Problem A: In the passage about Shaquille O'Neal and Dwight Howard, rewrite the paragraph that begins "Dwight Howard is now with the Lakers" more briefly, keeping its main facts.
Problem B: From the passage about Shaquille O'Neal and Dwight Howard, list every player Shaq names within his quoted remarks.

Dwight Howard is now with the Lakers but that hasn’t changed Shaquille’s O’Neal’s feelings about him. Shaq doesn’t like him. Maybe it’s the silly Superman thing, maybe it’s that Dwight took the mantle from Shaq as best center in the game as Shaq’s career wound down, but they don’t get along.

So this time it started with Shaq spouting off to ESPNNewYork.com.

“Dwight Howard, who’s a pick-and-roll player, some people say he’s the best center in the league, but me being an old-school center, I’m going to go with Robin Lopez and Andrew Bynum because they play with their back to the basket.”

Robin Lopez? Sideshow Bob Lopez?

“Brook. Same thing. They’re brothers.”

That is your highly paid, widely watched NBA television analyst everybody. Shaq added:

“Like if you want to go to go to flash and dunking and the pick and roll, you gotta go with Dwight Howard. But me, the last true original dundaughta (slang for big timer), I’m going with Andrew Bynum and which Lopez? Brook. Brook Lopez.”

Did Shaq just complain about Howard dunking too much? Pot, meet kettle. Also, I’m not sure a true center should be bad at the pick and roll… oh, why bother. There is no logic, it’s just personal.

Data entries:
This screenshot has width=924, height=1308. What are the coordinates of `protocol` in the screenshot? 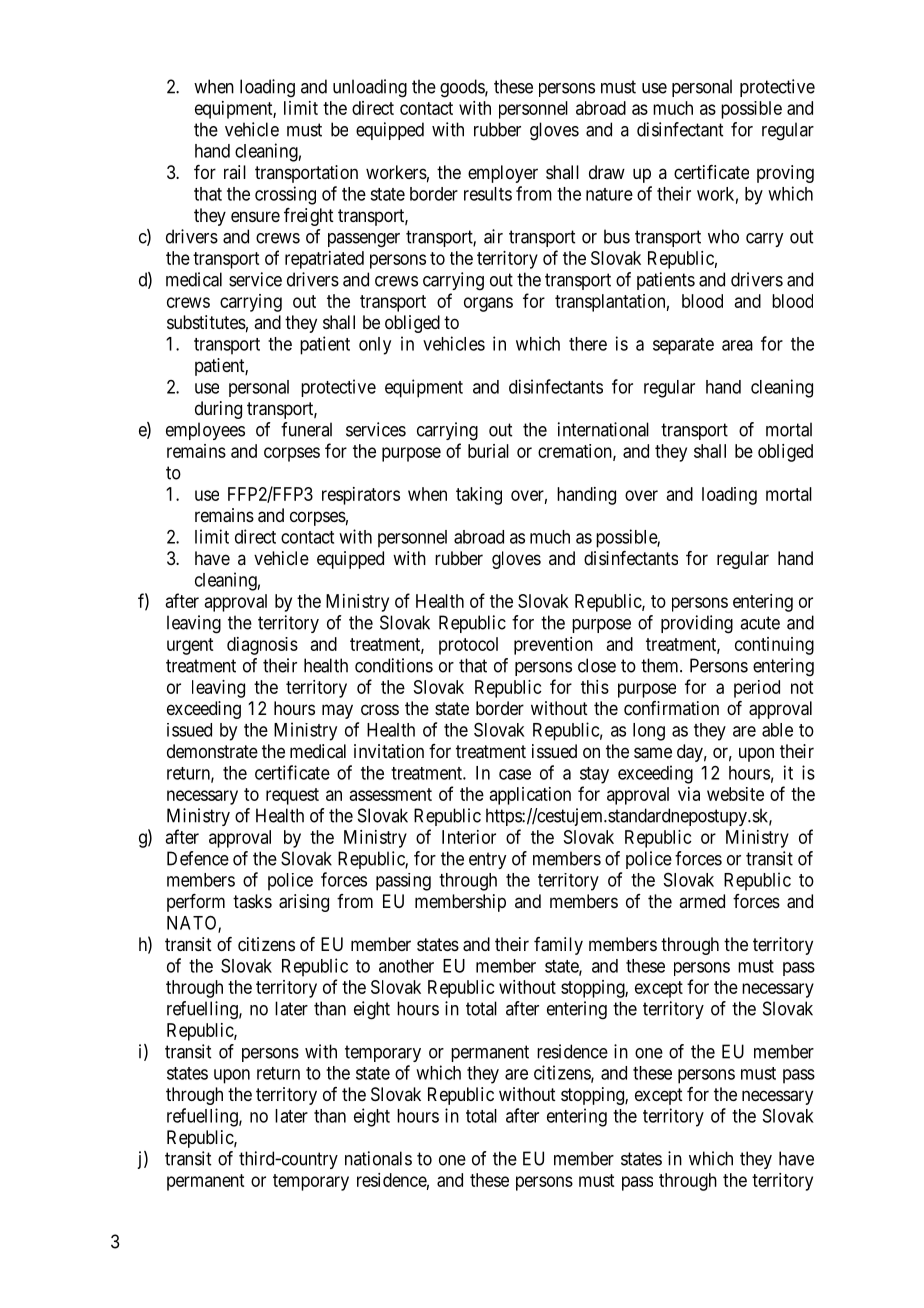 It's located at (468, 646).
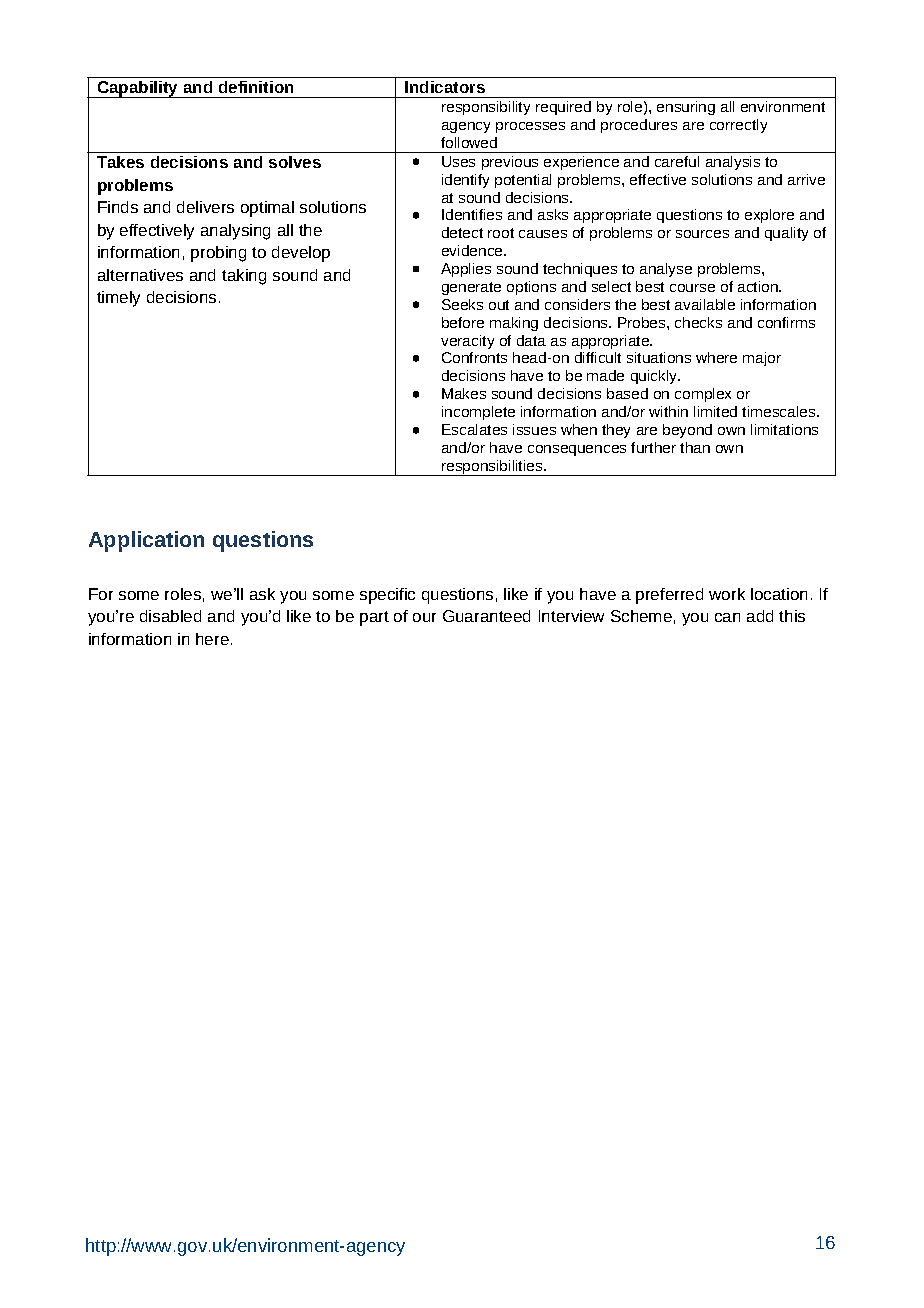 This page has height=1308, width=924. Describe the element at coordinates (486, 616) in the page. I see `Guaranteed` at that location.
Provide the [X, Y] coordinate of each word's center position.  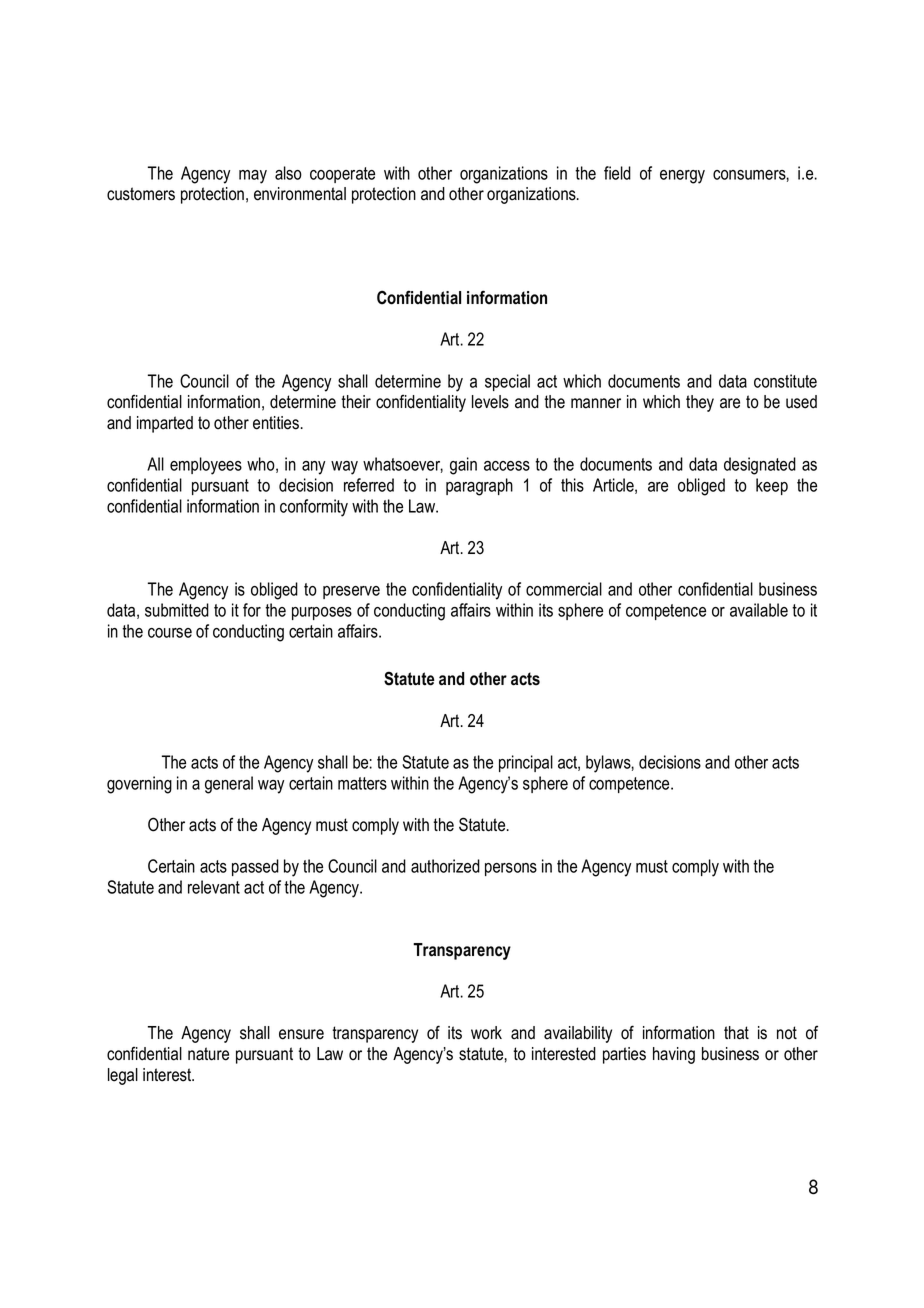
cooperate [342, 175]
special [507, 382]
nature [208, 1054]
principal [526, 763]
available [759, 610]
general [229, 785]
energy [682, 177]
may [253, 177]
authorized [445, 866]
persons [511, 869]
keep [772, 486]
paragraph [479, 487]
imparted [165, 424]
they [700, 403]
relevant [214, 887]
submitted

Task result A: Howard's move to the Lakers hasn't changed Shaquille O'Neal's dislike of him. The cause may be Howard's Superman act or his taking over as the game's best center as Shaq's career wound down, but the two don't get along.

Task result B:
- Dwight Howard
- Robin Lopez
- Andrew Bynum
- Brook Lopez